* _Provided text_:
════

Jordan’s Take Five: Five Things You’ll Only Know If You Own A Rottwiler

This Artlce was written as a peice of coursework for My BA- Hons In Journalism, Please enjoy.

It’s the day every person in the world wants to experience when a cute and small bundle comes into your world. No, I am not talking about a child.

A Skinny Rottwieler holding a yellow and balck rope toy
This Was Taken The Day Venus Joined Us

I’m talking about becoming a paw parent! And for the past eight years, I’ve been the adoptive paw parent to a rottweiler like no other, my loving Companion Venus who has developed quite quirky habits and ways of showing her love.



 1. Her Special Attack Mode

When you think of a Rottweiler attacking, you think of images of aggressive teeth showing killing machines with the bark that could send a ship backwards in time. Not Venus, her form of attack is to turn you into her snot rag.

You’ll be getting dolled up to the nines, ready for the big event with the organisation that has helped you come so far with your autism and Venus will be like “My nose is itchy, let me wipe it on these formal black trousers!”. Ten seconds later you’re covered in rottie snot, try and explain that one to Terry Deary.

════

* _Records provided_:

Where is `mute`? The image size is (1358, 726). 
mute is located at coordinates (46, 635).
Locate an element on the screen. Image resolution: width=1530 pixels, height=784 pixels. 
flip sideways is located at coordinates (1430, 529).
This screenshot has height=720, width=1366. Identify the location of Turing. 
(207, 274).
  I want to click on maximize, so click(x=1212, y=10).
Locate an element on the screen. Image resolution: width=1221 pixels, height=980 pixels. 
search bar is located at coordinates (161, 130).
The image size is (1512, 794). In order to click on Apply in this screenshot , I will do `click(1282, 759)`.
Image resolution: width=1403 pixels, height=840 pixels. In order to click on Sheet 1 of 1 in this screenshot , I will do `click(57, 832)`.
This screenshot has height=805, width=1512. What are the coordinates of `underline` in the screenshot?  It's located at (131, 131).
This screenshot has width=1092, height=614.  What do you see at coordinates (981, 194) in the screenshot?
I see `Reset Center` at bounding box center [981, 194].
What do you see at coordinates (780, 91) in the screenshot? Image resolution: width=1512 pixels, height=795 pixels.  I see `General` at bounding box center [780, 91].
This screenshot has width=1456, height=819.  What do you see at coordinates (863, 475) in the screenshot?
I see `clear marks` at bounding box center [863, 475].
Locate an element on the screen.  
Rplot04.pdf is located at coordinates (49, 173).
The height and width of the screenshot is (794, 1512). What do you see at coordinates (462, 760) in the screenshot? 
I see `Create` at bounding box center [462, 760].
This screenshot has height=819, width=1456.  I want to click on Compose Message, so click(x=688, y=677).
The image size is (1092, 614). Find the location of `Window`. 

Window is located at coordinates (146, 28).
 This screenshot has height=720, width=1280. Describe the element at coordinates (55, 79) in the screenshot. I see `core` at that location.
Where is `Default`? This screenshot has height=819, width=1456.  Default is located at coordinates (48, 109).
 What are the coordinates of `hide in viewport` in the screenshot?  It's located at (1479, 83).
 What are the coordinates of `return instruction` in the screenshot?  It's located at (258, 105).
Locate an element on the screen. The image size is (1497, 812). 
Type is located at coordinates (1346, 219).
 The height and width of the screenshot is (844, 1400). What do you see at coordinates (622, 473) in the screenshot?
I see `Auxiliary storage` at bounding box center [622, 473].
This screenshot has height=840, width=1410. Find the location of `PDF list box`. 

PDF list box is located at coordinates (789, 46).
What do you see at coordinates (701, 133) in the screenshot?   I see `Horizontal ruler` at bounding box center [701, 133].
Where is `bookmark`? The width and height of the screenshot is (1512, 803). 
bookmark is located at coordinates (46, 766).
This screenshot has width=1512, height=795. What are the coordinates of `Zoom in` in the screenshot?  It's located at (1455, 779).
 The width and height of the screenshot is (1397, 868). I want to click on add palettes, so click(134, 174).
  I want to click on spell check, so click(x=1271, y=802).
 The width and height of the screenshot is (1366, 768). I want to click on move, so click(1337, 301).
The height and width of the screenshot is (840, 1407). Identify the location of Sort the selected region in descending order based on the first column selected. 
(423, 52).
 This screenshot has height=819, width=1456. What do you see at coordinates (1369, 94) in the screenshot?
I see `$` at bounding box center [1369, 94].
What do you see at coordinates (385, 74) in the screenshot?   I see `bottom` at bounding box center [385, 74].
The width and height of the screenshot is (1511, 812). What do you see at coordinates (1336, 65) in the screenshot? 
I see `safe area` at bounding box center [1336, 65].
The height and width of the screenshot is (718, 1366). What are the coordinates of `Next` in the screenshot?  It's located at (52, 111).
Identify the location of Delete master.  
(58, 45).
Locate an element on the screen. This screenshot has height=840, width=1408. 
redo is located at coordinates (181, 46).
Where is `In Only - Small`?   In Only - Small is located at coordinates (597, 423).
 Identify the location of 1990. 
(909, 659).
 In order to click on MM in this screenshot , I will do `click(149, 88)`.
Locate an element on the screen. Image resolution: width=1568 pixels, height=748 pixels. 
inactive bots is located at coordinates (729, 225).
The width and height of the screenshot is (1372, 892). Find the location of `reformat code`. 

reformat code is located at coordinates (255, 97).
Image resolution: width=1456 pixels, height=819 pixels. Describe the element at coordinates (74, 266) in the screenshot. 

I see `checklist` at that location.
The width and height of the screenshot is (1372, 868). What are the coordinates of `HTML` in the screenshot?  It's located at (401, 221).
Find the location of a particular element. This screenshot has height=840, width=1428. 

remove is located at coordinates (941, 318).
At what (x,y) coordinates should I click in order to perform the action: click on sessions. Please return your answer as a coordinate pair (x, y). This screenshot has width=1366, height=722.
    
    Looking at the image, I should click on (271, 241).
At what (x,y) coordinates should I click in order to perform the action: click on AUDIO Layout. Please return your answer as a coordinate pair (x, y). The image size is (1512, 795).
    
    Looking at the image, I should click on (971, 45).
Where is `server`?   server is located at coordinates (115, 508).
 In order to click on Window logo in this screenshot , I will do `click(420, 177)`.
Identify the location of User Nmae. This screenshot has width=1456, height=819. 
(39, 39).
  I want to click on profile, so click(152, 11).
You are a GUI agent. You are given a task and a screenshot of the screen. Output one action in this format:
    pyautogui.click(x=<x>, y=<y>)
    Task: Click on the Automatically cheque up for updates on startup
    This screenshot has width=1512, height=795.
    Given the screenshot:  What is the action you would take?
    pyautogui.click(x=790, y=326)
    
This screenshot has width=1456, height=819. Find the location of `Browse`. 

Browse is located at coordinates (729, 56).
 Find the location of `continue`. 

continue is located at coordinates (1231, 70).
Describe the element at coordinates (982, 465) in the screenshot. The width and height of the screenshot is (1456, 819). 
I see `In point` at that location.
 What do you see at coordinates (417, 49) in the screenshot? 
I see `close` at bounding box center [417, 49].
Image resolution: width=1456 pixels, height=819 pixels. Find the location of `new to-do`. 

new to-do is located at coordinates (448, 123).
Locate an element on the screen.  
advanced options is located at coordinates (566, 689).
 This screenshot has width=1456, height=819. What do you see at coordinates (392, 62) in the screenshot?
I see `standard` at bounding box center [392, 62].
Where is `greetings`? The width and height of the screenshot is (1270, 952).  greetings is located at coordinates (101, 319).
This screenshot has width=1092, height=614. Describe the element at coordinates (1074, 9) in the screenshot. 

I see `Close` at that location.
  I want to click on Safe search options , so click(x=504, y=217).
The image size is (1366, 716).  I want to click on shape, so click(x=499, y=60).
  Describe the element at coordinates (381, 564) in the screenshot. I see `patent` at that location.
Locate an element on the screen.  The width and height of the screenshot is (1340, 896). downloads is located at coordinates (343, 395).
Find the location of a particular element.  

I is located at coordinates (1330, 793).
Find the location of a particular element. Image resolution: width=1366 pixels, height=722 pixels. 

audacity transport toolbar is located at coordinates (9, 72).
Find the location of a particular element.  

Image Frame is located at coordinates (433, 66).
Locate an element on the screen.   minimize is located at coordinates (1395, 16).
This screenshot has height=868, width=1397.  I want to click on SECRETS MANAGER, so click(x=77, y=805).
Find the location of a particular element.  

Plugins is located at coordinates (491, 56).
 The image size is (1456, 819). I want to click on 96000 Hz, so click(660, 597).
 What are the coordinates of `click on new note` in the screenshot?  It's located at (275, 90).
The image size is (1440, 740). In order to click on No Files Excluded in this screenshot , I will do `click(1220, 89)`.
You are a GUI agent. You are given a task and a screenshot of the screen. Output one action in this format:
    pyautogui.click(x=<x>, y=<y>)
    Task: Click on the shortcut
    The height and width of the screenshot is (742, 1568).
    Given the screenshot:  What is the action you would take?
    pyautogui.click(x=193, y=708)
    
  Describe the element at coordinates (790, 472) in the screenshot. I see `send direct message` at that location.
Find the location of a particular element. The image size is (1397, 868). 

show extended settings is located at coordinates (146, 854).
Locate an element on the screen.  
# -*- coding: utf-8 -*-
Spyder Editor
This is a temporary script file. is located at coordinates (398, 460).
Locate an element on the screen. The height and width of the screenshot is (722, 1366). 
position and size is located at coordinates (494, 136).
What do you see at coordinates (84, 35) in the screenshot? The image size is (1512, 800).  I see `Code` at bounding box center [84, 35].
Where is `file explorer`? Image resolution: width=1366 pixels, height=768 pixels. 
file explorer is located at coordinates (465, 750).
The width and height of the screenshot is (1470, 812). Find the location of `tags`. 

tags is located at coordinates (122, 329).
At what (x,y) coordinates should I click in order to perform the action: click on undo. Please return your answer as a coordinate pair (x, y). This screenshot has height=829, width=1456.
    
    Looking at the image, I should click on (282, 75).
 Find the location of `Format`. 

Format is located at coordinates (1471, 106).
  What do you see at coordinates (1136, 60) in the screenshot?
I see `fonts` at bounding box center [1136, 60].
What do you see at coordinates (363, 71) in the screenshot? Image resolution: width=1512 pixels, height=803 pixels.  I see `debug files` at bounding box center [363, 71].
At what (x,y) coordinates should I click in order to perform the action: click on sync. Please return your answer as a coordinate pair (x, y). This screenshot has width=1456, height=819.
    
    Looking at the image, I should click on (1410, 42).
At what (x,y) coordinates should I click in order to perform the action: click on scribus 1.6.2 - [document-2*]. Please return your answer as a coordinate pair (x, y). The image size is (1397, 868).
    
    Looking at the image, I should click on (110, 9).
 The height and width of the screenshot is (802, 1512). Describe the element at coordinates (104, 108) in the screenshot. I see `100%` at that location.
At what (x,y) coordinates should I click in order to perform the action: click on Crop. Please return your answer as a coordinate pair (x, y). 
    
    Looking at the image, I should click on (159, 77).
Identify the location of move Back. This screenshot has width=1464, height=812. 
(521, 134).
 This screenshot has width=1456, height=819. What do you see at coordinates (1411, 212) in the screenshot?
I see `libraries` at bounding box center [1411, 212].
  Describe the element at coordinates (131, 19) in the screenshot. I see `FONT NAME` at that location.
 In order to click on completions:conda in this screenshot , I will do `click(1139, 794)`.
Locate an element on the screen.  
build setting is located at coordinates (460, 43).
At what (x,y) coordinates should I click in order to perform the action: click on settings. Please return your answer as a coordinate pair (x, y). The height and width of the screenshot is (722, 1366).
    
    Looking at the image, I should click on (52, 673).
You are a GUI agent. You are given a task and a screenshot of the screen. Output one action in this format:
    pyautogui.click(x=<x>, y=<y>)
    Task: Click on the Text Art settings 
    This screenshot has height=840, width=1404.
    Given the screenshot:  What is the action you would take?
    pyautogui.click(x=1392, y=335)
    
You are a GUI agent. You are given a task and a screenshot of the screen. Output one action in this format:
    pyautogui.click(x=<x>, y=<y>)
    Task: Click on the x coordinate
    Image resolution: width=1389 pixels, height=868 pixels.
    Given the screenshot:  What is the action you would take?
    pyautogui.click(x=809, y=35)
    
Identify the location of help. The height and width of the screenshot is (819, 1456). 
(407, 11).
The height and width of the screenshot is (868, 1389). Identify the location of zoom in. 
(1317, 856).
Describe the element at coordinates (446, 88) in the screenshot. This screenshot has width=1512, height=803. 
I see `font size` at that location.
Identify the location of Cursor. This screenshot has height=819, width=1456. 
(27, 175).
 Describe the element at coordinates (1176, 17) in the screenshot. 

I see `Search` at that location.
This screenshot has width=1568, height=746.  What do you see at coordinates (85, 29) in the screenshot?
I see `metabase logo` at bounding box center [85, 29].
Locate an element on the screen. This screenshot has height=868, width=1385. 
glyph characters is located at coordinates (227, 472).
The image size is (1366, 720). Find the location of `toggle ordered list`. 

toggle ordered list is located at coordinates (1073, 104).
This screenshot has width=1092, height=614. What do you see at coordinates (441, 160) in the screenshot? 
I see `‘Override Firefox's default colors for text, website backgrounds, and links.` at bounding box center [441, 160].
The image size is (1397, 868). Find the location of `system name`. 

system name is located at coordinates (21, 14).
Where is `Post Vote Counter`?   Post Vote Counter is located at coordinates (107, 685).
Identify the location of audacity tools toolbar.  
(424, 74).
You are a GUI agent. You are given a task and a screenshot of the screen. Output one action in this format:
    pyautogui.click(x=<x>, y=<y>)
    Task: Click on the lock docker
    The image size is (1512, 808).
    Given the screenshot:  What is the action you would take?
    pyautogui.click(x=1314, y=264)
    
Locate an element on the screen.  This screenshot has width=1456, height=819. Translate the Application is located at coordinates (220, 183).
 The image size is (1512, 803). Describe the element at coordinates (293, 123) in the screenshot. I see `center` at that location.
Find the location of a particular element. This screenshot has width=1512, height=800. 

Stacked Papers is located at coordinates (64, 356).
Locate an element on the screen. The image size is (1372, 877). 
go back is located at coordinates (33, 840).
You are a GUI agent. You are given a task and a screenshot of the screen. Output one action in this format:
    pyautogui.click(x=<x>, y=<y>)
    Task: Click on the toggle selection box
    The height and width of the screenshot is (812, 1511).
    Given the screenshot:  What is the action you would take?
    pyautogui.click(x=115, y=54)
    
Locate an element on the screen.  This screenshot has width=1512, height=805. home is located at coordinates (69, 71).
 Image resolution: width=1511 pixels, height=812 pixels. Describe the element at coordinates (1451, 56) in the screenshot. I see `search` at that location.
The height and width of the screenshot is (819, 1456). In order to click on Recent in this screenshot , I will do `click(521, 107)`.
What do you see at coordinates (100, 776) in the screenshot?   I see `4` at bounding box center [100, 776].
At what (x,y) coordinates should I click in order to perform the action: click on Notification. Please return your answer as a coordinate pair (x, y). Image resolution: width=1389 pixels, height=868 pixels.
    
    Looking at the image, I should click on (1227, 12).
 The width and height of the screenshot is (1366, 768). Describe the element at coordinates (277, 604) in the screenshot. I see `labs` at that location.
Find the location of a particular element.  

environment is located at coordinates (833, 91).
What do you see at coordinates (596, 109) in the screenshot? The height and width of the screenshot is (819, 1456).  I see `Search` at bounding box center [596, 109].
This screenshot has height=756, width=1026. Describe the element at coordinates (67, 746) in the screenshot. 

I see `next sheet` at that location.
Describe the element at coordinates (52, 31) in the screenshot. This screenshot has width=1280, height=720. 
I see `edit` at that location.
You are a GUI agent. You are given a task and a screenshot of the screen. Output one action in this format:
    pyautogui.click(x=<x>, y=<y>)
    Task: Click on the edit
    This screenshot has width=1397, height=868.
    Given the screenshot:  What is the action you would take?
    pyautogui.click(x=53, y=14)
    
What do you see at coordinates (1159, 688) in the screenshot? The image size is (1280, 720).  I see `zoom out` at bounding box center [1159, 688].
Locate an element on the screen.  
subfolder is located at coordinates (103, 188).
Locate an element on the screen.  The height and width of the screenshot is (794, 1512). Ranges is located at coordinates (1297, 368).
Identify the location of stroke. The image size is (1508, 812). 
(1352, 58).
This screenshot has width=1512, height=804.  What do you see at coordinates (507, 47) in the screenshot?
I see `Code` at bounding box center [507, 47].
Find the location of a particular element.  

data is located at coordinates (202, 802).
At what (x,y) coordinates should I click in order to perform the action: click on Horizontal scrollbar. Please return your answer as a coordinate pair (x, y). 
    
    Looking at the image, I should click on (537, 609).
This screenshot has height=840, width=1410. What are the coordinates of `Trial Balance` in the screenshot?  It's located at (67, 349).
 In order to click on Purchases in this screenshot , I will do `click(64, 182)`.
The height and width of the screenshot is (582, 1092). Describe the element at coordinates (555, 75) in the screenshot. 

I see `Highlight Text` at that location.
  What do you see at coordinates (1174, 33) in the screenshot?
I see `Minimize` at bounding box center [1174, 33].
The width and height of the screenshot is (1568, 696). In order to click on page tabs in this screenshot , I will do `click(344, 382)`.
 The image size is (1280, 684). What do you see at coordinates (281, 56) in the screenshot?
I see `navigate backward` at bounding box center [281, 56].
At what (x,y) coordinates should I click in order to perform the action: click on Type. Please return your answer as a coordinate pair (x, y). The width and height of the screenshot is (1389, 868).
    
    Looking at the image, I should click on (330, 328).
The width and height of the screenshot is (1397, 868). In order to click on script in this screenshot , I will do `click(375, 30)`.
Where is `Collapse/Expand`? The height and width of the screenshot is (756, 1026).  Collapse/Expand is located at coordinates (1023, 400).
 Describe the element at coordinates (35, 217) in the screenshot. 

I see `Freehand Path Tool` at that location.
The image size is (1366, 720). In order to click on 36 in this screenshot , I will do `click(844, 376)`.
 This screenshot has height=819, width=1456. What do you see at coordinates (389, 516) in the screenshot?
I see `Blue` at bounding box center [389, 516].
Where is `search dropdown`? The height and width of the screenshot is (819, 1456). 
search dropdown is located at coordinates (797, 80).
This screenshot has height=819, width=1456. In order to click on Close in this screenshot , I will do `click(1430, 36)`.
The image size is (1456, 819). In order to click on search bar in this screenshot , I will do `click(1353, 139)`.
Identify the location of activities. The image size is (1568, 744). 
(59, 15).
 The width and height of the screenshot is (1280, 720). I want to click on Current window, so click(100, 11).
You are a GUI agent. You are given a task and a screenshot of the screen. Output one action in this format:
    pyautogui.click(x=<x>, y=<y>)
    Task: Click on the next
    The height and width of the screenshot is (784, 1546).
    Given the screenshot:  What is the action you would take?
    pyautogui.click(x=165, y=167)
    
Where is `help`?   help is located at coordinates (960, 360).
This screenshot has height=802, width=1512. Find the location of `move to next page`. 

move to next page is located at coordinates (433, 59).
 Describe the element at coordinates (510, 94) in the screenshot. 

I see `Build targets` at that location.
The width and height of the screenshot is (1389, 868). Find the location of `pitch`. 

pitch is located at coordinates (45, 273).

════

* _Try it_: Copy out the Rottweiler article above in full, word for word, keeping its original spelling and punctuation.

* _Exercise response_:
Jordan’s Take Five: Five Things You’ll Only Know If You Own A Rottwiler

This Artlce was written as a peice of coursework for My BA- Hons In Journalism, Please enjoy.

It’s the day every person in the world wants to experience when a cute and small bundle comes into your world. No, I am not talking about a child.

A Skinny Rottwieler holding a yellow and balck rope toy
This Was Taken The Day Venus Joined Us

I’m talking about becoming a paw parent! And for the past eight years, I’ve been the adoptive paw parent to a rottweiler like no other, my loving Companion Venus who has developed quite quirky habits and ways of showing her love.



 1. Her Special Attack Mode

When you think of a Rottweiler attacking, you think of images of aggressive teeth showing killing machines with the bark that could send a ship backwards in time. Not Venus, her form of attack is to turn you into her snot rag.

You’ll be getting dolled up to the nines, ready for the big event with the organisation that has helped you come so far with your autism and Venus will be like “My nose is itchy, let me wipe it on these formal black trousers!”. Ten seconds later you’re covered in rottie snot, try and explain that one to Terry Deary.